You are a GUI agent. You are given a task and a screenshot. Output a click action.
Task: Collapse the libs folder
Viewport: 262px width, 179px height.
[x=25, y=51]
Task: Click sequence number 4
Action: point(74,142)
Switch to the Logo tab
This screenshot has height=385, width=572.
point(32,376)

**What you are asked to do**
Could you retype the whole listing above without altering a word?

**Solution to this task**
You are a GUI agent. You are given a task and a screenshot. Output a click action.
Task: Collapse the libs folder
Viewport: 262px width, 179px height.
[x=25, y=51]
Task: Click sequence number 4
Action: point(74,142)
Switch to the Logo tab
This screenshot has height=385, width=572.
point(32,376)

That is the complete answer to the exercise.